Appeal from a judgment of the Onondaga County Court (William D. Walsh, J.), rendered July 6, 2010. The judgment convicted defendant, upon his plea of guilty, of criminal possession of a weapon in the second degree.
*1459It is hereby ordered that the judgment so appealed from is unanimously affirmed.
Memorandum: On his pro se appeal from a judgment convicting him upon his plea of guilty of criminal possession of a weapon in the second degree (Penal Law § 265.03 [3]), defendant contends that County Court erred in denying those parts of his omnibus motion seeking suppression of the weapon and his statements to the police. Although the court’s bench decision denying defendant’s suppression requests is an order within the meaning of CPL 710.70 (2) and thus it is the proper subject of appellate review (see People v Elmer, 19 NY3d 501, 507-509 [2012]), we reject defendant’s contentions.

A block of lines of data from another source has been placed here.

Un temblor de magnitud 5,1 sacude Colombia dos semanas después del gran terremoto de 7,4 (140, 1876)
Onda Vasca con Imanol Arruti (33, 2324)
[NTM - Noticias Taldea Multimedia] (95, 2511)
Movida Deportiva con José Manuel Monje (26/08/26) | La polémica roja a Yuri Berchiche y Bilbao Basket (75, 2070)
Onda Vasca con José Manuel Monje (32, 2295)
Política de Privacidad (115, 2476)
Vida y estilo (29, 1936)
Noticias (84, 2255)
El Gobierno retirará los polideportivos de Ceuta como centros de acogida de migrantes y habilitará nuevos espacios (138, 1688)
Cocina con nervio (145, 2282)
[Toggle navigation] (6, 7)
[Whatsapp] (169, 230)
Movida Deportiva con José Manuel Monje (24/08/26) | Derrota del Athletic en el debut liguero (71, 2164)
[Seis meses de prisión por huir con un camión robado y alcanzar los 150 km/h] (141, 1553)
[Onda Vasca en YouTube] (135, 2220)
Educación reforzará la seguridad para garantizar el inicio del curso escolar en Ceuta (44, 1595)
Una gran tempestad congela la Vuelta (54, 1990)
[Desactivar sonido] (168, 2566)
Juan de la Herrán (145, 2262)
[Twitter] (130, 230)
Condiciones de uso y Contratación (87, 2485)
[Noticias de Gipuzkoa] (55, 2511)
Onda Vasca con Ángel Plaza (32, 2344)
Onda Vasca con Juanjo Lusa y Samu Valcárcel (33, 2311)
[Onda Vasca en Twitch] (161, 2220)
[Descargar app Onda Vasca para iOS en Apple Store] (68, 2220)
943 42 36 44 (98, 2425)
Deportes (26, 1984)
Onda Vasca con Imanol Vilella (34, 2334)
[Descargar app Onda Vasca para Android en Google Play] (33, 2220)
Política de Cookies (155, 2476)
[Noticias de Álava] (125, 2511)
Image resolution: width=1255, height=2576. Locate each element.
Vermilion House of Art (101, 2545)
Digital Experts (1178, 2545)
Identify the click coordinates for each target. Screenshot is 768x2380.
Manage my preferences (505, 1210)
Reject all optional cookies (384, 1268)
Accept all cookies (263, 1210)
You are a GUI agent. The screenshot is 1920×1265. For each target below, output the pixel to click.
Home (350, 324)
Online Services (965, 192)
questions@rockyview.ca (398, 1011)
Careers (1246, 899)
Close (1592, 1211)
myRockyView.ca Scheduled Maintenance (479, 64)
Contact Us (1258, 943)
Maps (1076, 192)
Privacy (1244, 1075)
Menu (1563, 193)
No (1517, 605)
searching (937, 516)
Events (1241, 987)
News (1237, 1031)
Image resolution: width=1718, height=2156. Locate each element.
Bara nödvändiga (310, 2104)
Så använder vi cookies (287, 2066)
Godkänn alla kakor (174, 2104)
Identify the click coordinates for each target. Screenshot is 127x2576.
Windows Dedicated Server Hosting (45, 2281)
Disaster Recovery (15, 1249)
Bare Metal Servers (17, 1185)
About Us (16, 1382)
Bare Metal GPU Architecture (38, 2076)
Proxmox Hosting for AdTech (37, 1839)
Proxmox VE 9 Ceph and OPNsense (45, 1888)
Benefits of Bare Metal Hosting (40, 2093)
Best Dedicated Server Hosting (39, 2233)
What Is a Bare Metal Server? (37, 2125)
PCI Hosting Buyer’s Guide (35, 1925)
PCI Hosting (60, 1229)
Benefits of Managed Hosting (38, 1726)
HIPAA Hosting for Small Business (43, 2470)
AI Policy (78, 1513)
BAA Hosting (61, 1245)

We analyze defendant’s contentions pursuant to the four-tiered framework for citizen-police encounters set forth in People v De Bour (40 NY2d 210, 223 [1976]; see People v Moore, 6 NY3d 496, 498-499 [2006]; People v Hollman, 79 NY2d 181, 184-185 [1992]). In addition, we “accord great weight to the determination of the hearing court with its particular advantage of having seen and heard the witnesses” (People v Williams, 202 AD2d 976, 976 [1994], lv denied 83 NY2d 916 [1994]). Consequently, where, as here, the hearing court’s findings are supported by the record, they will not be disturbed (see People v McLee, 249 AD2d 995, 995 [1998], lv denied 92 NY2d 901 [1998]).
The evidence at the suppression hearing establishes that two Syracuse police officers were patrolling an area in which there had recently been a series of burglaries involving the theft of electronics equipment. They observed defendant, who appeared to be carrying a laptop computer under his arm. The officers stopped their vehicle and began to walk toward defendant, but had not yet spoken to him. At that point, the officers had engaged in, at most, a level one intrusion by approaching defendant in order to seek information based on some objective credible reason not necessarily indicative of criminality (see Hollman, 79 NY2d at 185; De Bour, 40 NY2d at 223; People v Rodriguez, 82 AD3d 1614, 1615 [2011], lv denied 17 NY3d 800 [2011]). Before the officers took any other action, however, defendant said “[t]hey’re just jeans,” and held up the object he was carrying. As he did so, the officers clearly observed the outline of a handgun in defendant’s sweatshirt. Furthermore, as they continued to approach defendant but before they spoke, defendant turned and ran, dropping the handgun as he fled. The officers pursued him and took him into custody. Consequently, when the officers seized defendant, they had reasonable suspicion to believe that he had committed a crime (see People v Leung, 68 NY2d 734, 736-737 [1986]; De Bour, 40 NY2d at 223; *1460People v Lowe, 237 AD2d 903, 904 [1997], lv denied 89 NY2d 1096 [1997]).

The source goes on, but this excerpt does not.